### TASK INPUT ###

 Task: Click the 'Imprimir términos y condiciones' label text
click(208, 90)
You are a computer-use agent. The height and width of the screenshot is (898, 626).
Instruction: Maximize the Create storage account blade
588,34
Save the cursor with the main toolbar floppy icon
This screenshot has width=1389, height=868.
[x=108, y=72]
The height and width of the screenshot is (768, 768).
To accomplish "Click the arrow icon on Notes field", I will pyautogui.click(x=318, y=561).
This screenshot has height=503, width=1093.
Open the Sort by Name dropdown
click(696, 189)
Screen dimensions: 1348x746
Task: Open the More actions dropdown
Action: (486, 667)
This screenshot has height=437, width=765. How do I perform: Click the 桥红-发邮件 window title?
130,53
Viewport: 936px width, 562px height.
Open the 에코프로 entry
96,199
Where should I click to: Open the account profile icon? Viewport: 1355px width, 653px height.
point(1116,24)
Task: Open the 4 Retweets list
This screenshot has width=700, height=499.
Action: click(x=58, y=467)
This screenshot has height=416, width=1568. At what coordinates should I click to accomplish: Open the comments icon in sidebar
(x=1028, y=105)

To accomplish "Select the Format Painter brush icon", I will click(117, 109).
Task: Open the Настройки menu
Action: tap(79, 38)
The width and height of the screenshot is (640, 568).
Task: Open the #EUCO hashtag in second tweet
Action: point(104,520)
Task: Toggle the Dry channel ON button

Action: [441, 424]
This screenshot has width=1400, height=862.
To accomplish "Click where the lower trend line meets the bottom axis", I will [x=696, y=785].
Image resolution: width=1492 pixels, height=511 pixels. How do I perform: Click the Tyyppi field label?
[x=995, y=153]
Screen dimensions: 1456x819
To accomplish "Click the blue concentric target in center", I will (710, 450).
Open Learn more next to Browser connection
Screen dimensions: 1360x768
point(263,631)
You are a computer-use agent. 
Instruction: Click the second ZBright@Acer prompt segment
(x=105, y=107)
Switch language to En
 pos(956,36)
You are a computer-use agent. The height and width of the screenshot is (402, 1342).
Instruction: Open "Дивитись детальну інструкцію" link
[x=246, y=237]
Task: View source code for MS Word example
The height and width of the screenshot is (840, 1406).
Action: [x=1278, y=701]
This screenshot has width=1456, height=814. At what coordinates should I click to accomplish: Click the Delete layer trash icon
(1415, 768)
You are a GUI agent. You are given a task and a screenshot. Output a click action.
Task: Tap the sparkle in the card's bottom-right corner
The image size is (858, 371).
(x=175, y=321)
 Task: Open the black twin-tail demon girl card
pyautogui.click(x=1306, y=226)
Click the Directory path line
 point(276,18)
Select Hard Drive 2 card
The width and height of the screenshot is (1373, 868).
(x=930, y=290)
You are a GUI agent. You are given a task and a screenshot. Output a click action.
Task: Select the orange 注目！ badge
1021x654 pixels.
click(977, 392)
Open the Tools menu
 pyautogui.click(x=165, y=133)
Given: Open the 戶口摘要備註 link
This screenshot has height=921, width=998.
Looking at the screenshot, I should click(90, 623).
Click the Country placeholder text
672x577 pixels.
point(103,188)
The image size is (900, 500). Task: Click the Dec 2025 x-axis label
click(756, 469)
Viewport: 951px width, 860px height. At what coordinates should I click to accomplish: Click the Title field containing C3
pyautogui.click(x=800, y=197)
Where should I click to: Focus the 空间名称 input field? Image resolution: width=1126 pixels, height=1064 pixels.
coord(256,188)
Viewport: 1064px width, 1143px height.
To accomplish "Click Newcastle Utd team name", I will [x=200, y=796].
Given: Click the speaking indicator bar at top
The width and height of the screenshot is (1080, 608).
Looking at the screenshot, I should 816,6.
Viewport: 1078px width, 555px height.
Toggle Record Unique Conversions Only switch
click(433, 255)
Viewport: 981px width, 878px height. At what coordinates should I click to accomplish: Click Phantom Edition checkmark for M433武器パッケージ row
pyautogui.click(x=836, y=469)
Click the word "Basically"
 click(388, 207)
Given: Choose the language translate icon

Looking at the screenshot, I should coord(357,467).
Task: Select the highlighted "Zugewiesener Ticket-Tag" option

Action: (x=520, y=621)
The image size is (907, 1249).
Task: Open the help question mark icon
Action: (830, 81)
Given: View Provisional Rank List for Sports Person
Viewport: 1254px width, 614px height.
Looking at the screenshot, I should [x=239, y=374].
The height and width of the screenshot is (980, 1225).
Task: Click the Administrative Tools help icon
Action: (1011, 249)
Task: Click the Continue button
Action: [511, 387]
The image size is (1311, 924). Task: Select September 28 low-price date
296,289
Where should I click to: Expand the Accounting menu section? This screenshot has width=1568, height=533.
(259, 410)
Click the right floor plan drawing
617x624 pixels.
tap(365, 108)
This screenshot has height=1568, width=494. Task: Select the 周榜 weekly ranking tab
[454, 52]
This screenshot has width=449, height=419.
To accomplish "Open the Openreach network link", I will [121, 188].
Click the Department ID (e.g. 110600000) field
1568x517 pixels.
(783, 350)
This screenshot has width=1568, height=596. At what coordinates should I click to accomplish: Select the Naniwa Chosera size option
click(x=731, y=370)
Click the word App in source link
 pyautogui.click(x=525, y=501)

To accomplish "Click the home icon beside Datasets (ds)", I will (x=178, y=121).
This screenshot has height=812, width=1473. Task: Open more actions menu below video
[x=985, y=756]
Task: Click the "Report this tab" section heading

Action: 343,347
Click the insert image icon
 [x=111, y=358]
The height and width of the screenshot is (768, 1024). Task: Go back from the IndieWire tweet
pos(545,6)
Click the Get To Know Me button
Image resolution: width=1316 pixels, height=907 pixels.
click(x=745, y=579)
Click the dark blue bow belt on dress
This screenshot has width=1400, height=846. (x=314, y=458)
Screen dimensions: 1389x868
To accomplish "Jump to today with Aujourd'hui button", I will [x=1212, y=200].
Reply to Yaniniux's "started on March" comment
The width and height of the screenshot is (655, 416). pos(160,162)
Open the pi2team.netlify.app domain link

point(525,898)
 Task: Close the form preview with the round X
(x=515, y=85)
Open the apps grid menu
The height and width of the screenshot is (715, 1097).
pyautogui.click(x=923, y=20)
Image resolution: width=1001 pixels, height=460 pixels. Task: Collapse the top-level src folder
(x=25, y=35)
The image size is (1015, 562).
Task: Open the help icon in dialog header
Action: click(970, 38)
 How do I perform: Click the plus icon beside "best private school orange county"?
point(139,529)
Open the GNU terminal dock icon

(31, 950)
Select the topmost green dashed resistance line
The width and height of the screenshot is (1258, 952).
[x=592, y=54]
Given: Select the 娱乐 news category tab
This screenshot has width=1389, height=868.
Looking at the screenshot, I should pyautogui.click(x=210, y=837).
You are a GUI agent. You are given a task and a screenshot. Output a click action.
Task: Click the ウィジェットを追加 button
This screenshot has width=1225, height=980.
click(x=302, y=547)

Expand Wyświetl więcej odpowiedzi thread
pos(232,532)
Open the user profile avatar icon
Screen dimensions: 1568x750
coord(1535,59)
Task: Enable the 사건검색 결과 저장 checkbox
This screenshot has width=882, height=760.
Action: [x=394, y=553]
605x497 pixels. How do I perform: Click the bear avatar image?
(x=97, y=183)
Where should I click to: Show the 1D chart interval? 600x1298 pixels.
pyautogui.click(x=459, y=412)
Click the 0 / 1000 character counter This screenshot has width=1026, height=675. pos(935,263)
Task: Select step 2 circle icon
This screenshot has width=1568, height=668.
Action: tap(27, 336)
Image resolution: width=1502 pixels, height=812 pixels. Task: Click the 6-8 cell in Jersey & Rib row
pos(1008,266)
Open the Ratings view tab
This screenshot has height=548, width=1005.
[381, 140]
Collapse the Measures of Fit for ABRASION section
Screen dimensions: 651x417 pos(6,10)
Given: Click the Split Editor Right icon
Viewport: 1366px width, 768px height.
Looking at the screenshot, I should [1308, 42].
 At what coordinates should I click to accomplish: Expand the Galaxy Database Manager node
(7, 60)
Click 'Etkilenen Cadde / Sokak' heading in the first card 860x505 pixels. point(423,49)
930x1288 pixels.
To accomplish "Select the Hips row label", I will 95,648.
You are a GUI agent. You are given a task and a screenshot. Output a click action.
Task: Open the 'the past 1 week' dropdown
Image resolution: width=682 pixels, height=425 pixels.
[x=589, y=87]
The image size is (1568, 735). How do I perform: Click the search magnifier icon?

###

### TASK TO CARRY OUT
The only output should be the lines from the one containing "This screenshot has width=1225, height=980." through the final line of the material above, copied exactly.

### ANSWER SECTION
This screenshot has width=1225, height=980.
click(x=302, y=547)

Expand Wyświetl więcej odpowiedzi thread
pos(232,532)
Open the user profile avatar icon
Screen dimensions: 1568x750
coord(1535,59)
Task: Enable the 사건검색 결과 저장 checkbox
This screenshot has width=882, height=760.
Action: [x=394, y=553]
605x497 pixels. How do I perform: Click the bear avatar image?
(x=97, y=183)
Where should I click to: Show the 1D chart interval? 600x1298 pixels.
pyautogui.click(x=459, y=412)
Click the 0 / 1000 character counter This screenshot has width=1026, height=675. pos(935,263)
Task: Select step 2 circle icon
This screenshot has width=1568, height=668.
Action: tap(27, 336)
Image resolution: width=1502 pixels, height=812 pixels. Task: Click the 6-8 cell in Jersey & Rib row
pos(1008,266)
Open the Ratings view tab
This screenshot has height=548, width=1005.
[381, 140]
Collapse the Measures of Fit for ABRASION section
Screen dimensions: 651x417 pos(6,10)
Given: Click the Split Editor Right icon
Viewport: 1366px width, 768px height.
Looking at the screenshot, I should [1308, 42].
 At what coordinates should I click to accomplish: Expand the Galaxy Database Manager node
(7, 60)
Click 'Etkilenen Cadde / Sokak' heading in the first card 860x505 pixels. point(423,49)
930x1288 pixels.
To accomplish "Select the Hips row label", I will 95,648.
You are a GUI agent. You are given a task and a screenshot. Output a click action.
Task: Open the 'the past 1 week' dropdown
Image resolution: width=682 pixels, height=425 pixels.
[x=589, y=87]
The image size is (1568, 735). How do I perform: Click the search magnifier icon?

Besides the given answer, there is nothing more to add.